- [WHAT THE TASK REQUIRES] Can you update the rows below by replacing "Delete" with "Remove" and leaving everything else unchanged? Omit the pictures from your answer.

Raw records
= = =

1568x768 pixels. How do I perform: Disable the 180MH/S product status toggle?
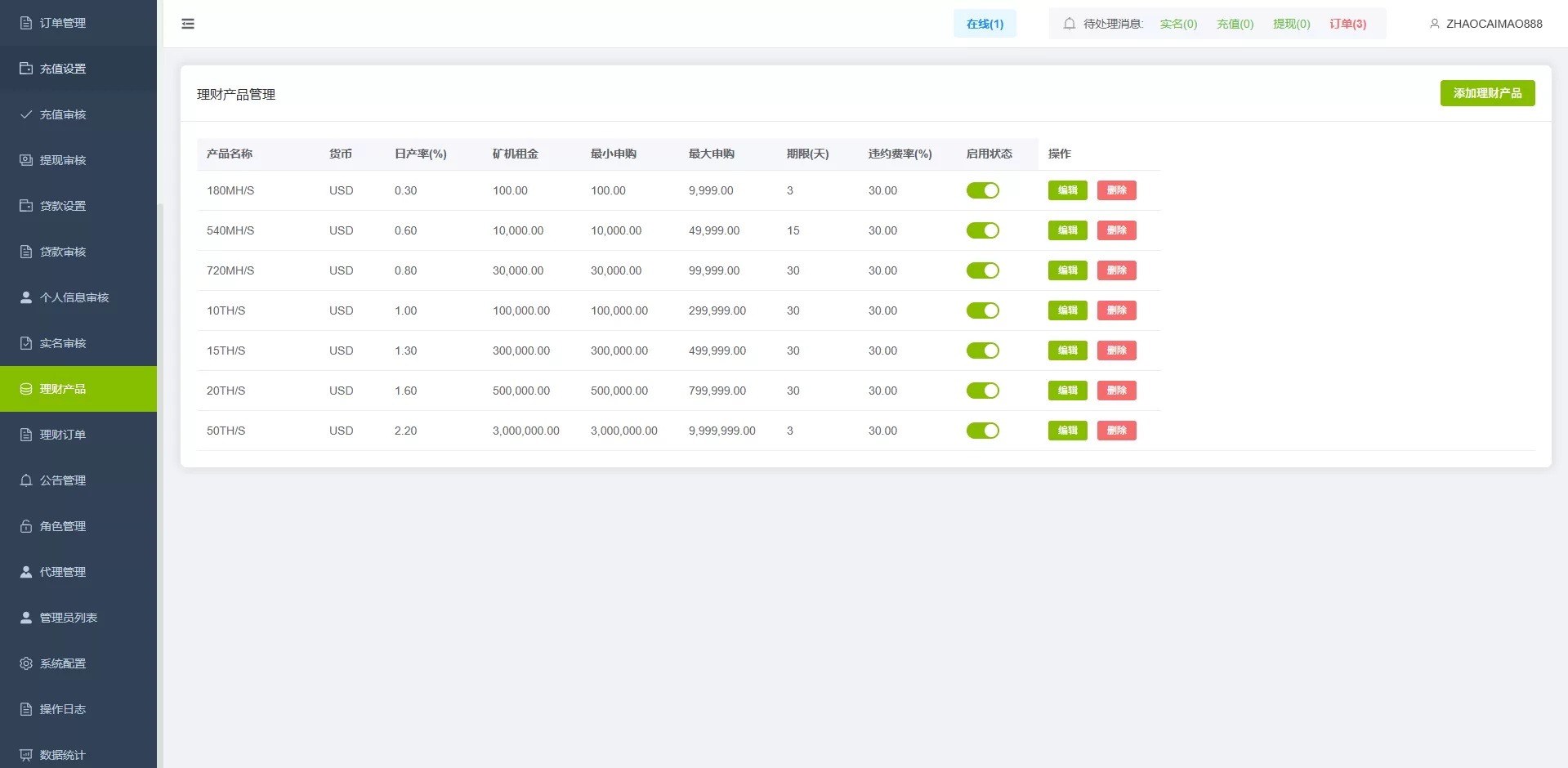pyautogui.click(x=982, y=190)
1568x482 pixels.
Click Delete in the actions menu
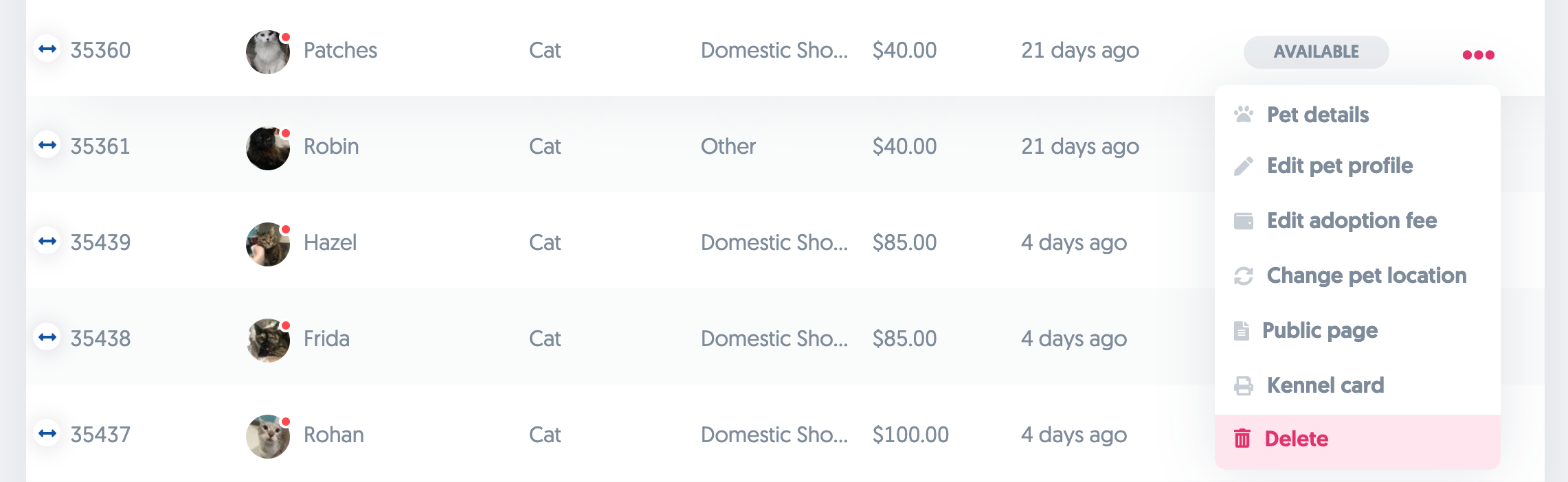tap(1296, 439)
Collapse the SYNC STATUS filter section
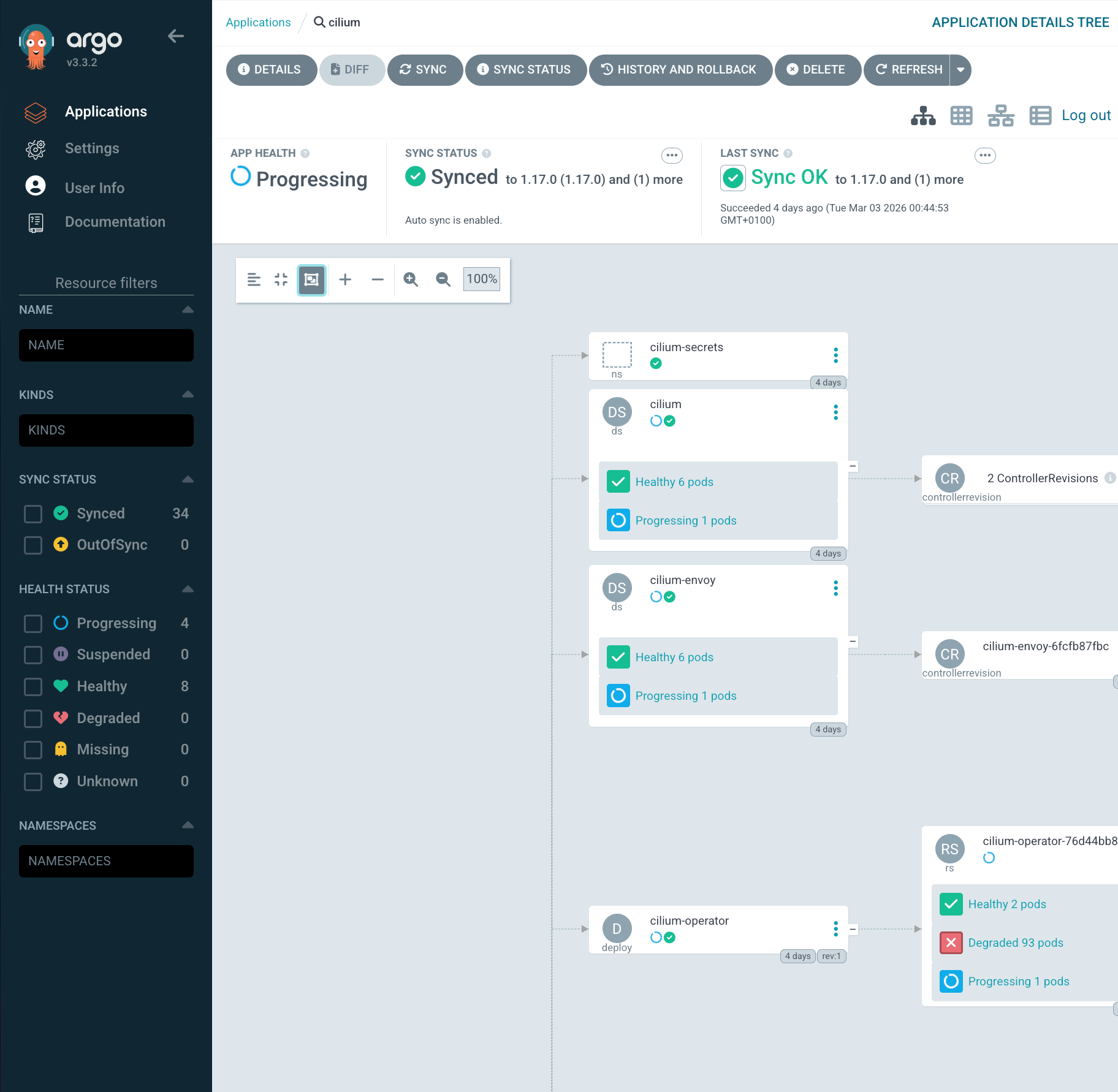1118x1092 pixels. (188, 479)
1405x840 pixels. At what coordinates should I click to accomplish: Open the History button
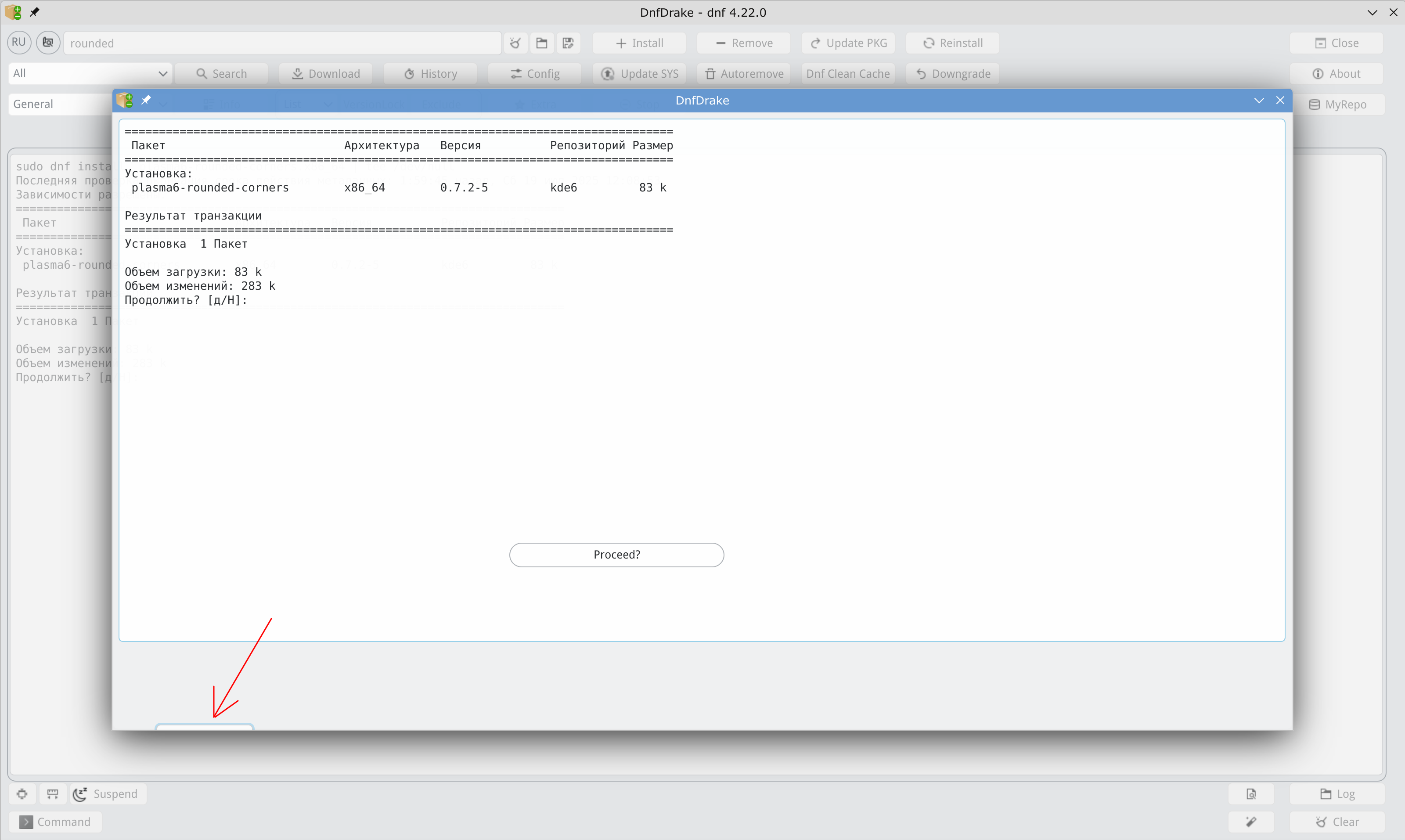click(430, 74)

= = =

- [SOLVED PROBLEM]
1568x768 pixels. How do I perform: Disable the 180MH/S product status toggle?
pyautogui.click(x=982, y=190)
1568x482 pixels.
Click Remove in the actions menu
tap(1296, 439)
Collapse the SYNC STATUS filter section
1118x1092 pixels. (188, 479)
1405x840 pixels. At what coordinates should I click to accomplish: Open the History button
click(430, 74)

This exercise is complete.